Par ailleurs, il faut se garder de toute comparaison hâtive avec certains autres enregistrements. En effet, si le son produit par Evangelina Mascardi peut sembler parfois un peu rêche, on ne peut nullement le comparer à celui de Pascal Monteilhet qui a consacré tout un album à Bach enregistré pour l'essentiel au théorbe. De même, Thomas Dunford est l'auteur d'un excellent enregistrement (désormais introuvable et qui ne sera pas réédité dans l'immédiat) d’œuvres de Bach réalisé avec un archiluth. La longueur vibrante des cordes ainsi qu'une caisse de résonance plus volumineuse sur ces deux instruments permet d'obtenir un son plus soyeux, avec des graves plus profonds. Et ces deux musiciens ont fait un choix de programme très différent, essentiellement à base de transcriptions. Ainsi, l'éminent luthiste Nigel North écrivait qu' « au lieu de travailler à perpétuer l'idée que les soi-disant pièces pour luth de Bach sont de véritables pièces pour luth, je préfère prendre les œuvres pour violon ou violoncelle seuls et en faire de nouvelles œuvres pour luth, en gardant (autant que possible) le texte original, l'intention musicale, le phrasé et l'articulation, tout en les transformant d'une manière particulière au luth afin qu'elles soient satisfaisantes à jouer et à entendre ». La démarche musicale de Pascal Monteilhet et de Thomas Dunford est donc totalement différente.

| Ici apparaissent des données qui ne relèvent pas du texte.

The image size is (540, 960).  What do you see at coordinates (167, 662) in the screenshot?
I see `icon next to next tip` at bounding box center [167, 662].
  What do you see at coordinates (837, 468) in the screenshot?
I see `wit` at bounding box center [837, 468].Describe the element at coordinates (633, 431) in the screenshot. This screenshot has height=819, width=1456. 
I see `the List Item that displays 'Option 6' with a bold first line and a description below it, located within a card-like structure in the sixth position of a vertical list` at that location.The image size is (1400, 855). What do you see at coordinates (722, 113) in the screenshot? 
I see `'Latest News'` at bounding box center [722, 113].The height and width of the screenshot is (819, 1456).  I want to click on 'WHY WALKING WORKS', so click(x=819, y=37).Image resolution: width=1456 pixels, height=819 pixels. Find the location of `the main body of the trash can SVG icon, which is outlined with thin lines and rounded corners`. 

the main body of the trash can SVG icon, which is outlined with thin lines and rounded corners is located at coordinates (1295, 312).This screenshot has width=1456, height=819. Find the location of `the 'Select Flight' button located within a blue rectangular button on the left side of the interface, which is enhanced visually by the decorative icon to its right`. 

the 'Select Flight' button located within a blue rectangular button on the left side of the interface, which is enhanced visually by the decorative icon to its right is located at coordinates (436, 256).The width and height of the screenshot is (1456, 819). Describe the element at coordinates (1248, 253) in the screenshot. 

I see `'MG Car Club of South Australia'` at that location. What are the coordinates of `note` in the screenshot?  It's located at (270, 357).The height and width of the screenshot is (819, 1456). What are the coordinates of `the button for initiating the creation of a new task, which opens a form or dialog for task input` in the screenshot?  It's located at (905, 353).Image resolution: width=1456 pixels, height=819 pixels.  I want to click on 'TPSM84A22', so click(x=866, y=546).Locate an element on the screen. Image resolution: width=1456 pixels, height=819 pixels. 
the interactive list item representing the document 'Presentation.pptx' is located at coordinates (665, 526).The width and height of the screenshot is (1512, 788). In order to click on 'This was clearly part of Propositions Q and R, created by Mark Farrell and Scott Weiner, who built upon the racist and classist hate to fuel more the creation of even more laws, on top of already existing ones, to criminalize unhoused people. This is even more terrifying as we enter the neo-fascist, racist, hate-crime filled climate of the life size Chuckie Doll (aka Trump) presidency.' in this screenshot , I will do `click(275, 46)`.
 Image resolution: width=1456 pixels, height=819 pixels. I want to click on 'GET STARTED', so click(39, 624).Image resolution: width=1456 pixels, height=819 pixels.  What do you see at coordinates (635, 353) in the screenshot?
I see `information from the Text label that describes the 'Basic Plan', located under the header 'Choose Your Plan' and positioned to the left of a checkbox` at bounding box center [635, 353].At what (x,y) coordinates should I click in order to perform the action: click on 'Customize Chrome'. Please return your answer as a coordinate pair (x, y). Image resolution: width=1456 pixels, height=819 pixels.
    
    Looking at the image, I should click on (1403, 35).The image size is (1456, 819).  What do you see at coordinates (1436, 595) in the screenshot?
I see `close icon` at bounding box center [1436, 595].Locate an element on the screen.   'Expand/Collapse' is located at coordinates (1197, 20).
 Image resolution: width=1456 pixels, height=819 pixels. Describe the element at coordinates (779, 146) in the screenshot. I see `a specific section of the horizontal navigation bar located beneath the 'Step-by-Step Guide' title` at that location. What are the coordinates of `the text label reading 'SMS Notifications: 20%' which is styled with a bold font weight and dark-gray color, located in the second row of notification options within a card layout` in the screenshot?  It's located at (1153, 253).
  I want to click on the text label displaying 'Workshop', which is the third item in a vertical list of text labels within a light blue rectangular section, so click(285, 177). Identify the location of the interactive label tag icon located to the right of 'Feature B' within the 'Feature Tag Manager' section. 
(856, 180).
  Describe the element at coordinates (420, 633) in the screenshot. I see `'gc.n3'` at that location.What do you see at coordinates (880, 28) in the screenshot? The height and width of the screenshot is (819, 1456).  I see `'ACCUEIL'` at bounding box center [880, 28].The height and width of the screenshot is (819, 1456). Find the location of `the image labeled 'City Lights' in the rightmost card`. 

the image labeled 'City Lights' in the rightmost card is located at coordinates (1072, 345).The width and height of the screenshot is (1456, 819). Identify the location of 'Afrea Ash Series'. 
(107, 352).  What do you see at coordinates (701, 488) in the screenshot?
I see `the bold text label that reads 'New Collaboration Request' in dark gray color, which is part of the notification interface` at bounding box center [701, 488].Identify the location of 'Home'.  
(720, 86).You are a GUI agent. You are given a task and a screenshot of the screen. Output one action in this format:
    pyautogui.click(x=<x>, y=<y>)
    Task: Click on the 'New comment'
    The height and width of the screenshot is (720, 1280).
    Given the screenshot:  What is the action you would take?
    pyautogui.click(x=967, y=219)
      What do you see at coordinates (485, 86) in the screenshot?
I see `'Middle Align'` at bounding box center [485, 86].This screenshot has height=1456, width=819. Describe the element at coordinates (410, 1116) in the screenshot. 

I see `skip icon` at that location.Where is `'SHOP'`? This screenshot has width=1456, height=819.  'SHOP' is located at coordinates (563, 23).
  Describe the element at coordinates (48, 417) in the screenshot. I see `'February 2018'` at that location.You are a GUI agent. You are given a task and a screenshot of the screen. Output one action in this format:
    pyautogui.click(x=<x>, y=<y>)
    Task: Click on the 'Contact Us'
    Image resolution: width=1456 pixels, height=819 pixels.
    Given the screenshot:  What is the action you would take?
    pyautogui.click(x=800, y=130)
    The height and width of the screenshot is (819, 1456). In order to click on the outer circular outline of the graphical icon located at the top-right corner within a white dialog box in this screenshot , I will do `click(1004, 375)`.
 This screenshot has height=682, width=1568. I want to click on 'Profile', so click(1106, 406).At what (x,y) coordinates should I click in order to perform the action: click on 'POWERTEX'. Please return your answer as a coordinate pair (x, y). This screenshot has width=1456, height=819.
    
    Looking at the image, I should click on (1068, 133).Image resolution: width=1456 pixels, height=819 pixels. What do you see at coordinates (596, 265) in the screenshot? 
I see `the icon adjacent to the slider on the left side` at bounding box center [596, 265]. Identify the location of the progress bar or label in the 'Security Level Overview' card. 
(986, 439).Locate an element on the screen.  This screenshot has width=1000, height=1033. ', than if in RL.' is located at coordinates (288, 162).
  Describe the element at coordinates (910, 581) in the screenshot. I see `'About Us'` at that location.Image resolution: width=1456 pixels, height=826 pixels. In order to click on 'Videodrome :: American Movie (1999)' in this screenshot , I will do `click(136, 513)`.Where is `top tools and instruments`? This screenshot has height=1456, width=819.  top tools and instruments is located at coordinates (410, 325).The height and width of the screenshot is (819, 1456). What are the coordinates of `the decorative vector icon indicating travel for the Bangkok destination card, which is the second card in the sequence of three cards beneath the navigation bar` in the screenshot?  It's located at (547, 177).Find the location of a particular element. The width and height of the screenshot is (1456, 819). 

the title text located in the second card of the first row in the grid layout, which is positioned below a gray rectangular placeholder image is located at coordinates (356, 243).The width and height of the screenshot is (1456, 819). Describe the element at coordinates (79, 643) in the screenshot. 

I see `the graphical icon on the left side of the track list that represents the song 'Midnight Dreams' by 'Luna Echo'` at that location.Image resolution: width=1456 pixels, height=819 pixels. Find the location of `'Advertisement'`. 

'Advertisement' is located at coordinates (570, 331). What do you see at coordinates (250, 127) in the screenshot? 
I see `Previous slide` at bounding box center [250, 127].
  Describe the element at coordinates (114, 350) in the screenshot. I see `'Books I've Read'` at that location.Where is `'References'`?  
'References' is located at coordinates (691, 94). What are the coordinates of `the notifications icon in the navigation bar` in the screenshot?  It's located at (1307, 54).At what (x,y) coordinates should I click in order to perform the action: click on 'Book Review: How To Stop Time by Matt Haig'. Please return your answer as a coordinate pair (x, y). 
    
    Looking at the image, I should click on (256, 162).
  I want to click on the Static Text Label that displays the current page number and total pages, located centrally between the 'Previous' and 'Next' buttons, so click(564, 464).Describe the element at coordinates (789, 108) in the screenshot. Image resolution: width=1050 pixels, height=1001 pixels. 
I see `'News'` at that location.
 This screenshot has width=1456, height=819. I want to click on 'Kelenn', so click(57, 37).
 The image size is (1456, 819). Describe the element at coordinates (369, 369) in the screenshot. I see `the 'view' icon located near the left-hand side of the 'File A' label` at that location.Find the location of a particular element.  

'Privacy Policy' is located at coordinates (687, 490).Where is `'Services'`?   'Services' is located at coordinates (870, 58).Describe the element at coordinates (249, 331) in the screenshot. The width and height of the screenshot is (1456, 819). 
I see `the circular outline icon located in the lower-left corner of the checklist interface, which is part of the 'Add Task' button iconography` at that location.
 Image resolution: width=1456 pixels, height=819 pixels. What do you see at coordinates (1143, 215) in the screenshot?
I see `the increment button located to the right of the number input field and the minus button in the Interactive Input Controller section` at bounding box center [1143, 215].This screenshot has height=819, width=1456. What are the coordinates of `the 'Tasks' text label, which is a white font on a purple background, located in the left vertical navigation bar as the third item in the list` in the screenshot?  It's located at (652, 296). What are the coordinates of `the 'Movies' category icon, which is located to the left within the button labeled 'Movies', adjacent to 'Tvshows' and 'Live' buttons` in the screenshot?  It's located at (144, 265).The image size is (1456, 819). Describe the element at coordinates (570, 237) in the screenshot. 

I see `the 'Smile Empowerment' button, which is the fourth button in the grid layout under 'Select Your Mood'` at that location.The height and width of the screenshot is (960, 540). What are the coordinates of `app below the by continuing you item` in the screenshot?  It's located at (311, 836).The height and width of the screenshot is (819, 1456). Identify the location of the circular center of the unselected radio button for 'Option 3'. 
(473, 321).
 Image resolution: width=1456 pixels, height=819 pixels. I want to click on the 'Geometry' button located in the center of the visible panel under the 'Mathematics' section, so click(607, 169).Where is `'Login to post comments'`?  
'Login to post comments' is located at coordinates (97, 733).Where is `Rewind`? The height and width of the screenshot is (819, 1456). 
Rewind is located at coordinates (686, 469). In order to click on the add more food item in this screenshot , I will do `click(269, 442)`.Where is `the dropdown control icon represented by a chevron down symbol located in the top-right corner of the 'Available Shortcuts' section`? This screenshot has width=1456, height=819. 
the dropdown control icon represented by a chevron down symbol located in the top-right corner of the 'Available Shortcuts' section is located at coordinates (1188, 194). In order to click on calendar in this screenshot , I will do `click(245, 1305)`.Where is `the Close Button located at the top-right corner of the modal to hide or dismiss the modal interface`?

Bien qu'elle contienne quelques imperfections mineures, l'intégrale proposée par Evangelina Mascardi est du plus grand intérêt. Elle surmonte avec aisance les difficultés techniques contenues dans ces pièces réputées difficiles, sans que la technique pure ne prenne le pas sur sur la musique. L'emploi du rubato dans la plupart des pièces est à la fois judicieux et mesuré, il permet de gommer l’effet mécanique que l’on peut parfois rencontrer dans l’interprétation d’œuvres de Bach. Enfin la qualité de la prise de son est irréprochable, eu égard à la difficulté de trouver le juste équilibre dans la distance entre le micro et l'instrument. De plus, le dosage de la réverbération, toujours complexe à réaliser, est parfait. Cette intégrale des œuvres de Bach écrites (ou pas) pour le luth a le mérite de mettre en exergue une facette méconnue, presque confidentielle de l'un des compositeurs les plus fascinants de l’histoire de la musique.